Problem: Looking at the listing below, retype exactly the lines starting at the one containing "You are a GUI" and ending at the one containing "Where should I", both included, and nothing else.

Task material:
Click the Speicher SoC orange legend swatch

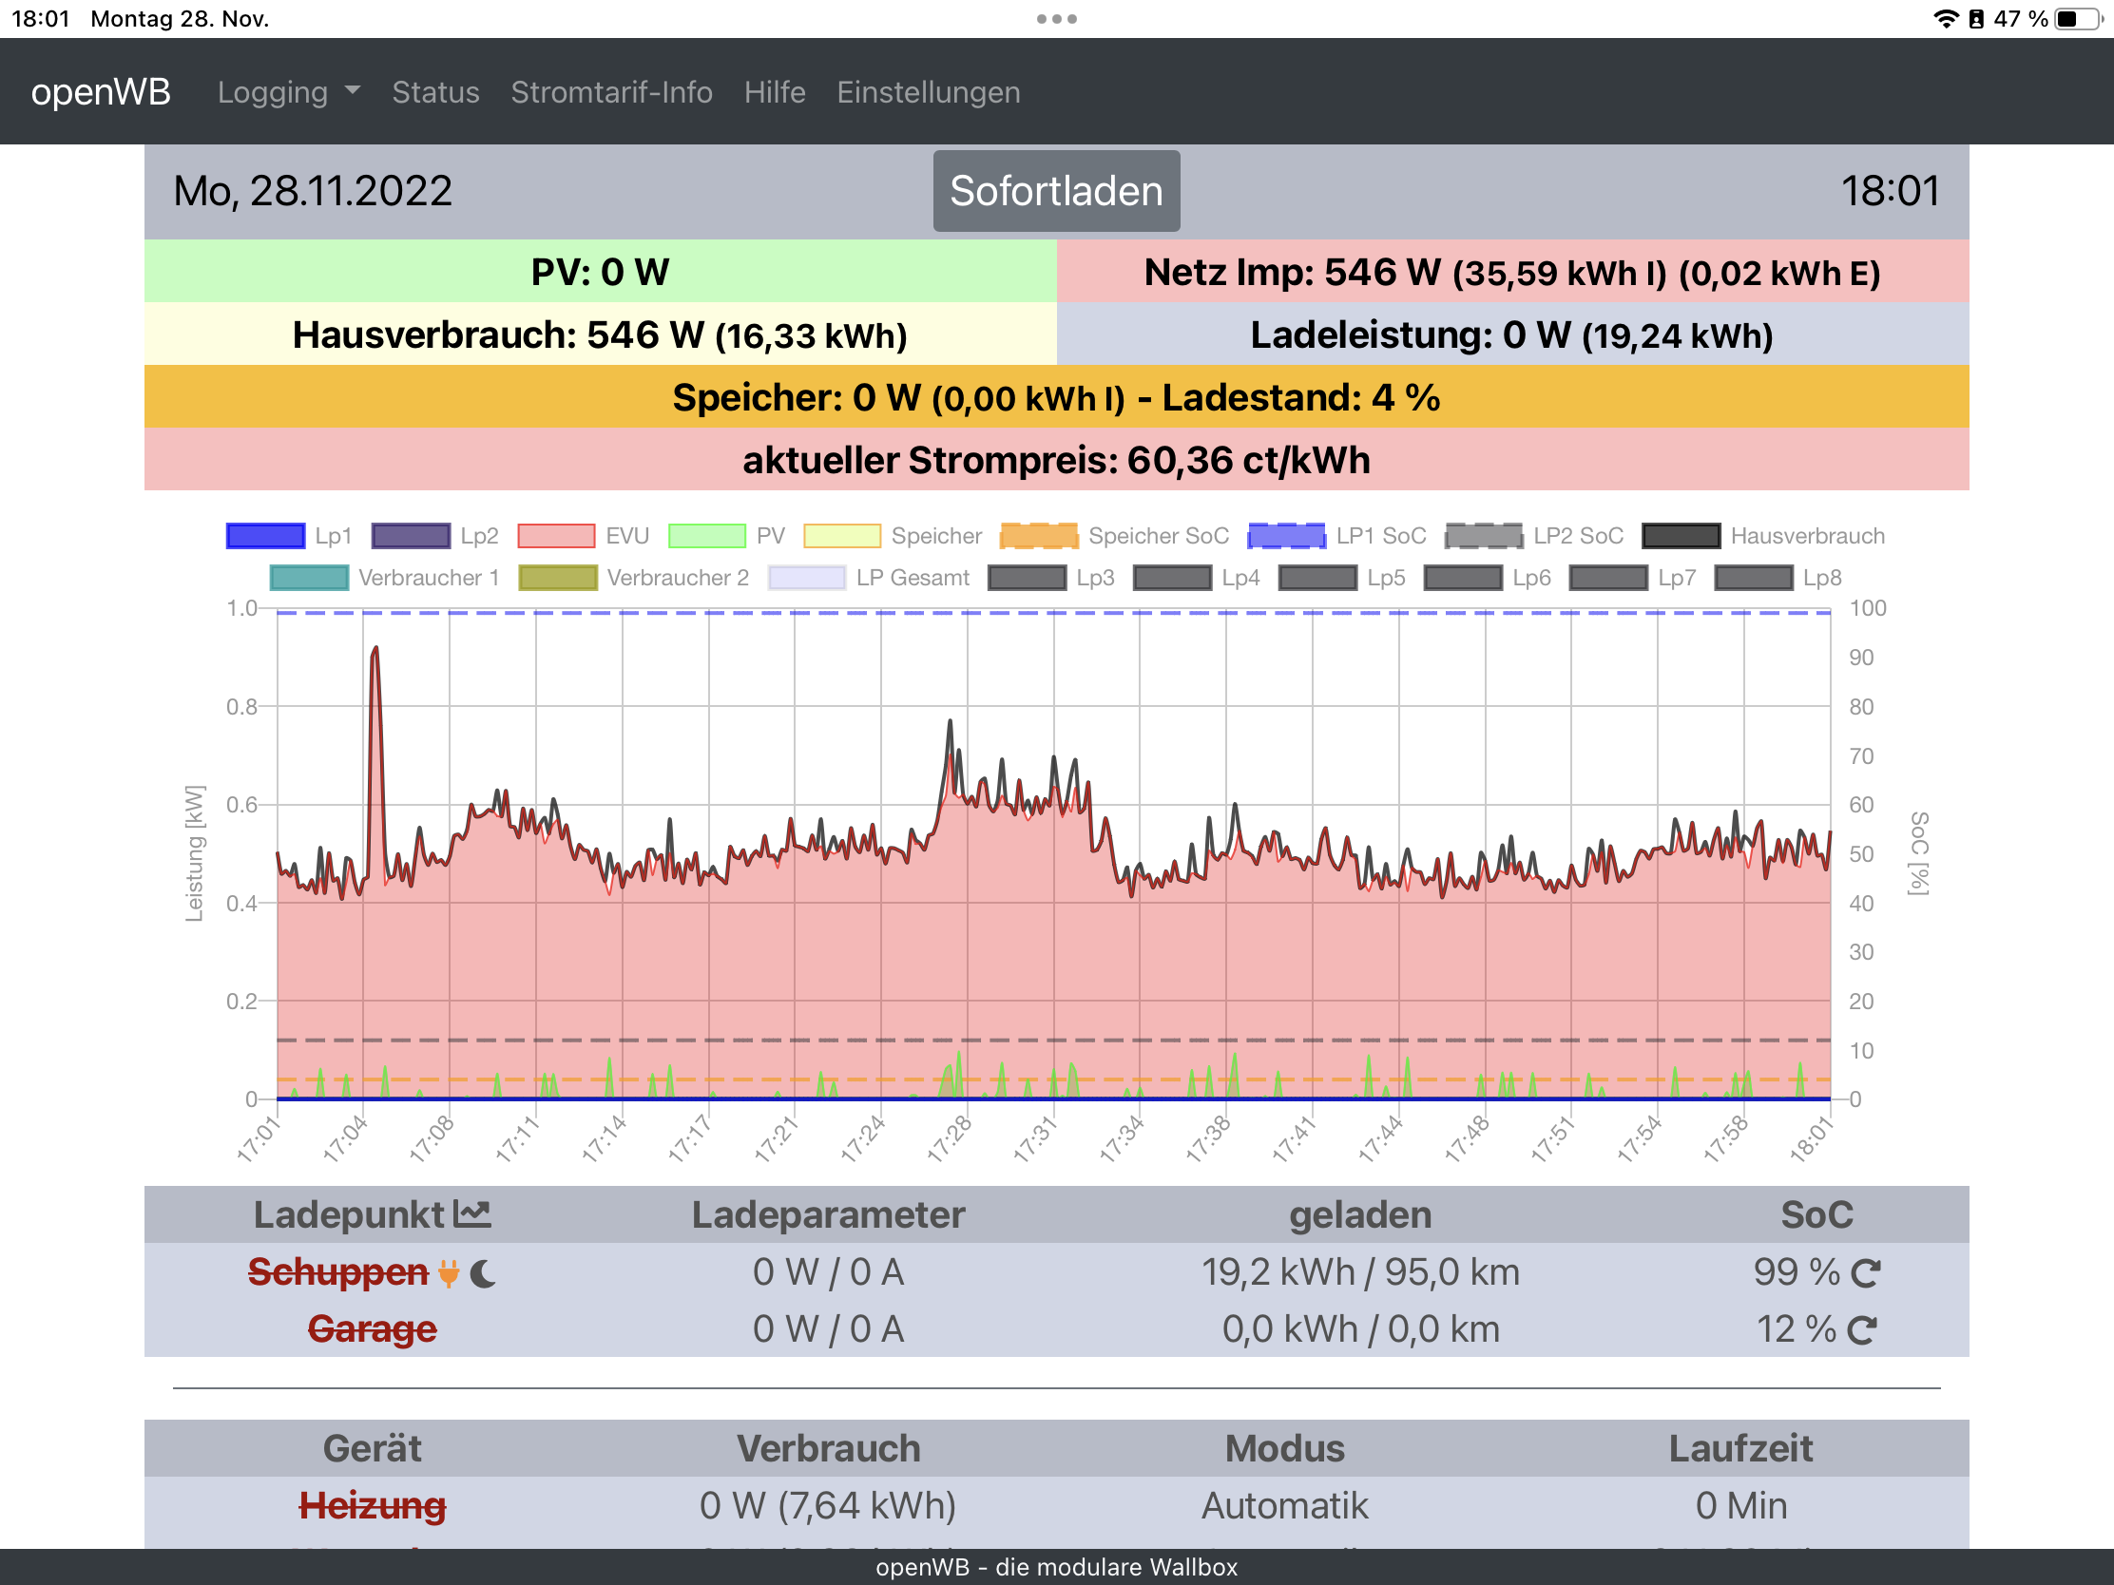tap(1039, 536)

---

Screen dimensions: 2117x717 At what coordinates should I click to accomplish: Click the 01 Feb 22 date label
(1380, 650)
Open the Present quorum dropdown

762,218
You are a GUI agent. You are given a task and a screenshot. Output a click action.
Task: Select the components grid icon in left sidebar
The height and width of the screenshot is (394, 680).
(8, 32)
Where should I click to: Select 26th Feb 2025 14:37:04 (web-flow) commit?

Your response:
You are a GUI agent. You are given a task and a screenshot. Output a click action.
Task: Select the components grid icon in left sidebar
The height and width of the screenshot is (394, 680).
(8, 32)
Where should I click to: Select 26th Feb 2025 14:37:04 (web-flow) commit?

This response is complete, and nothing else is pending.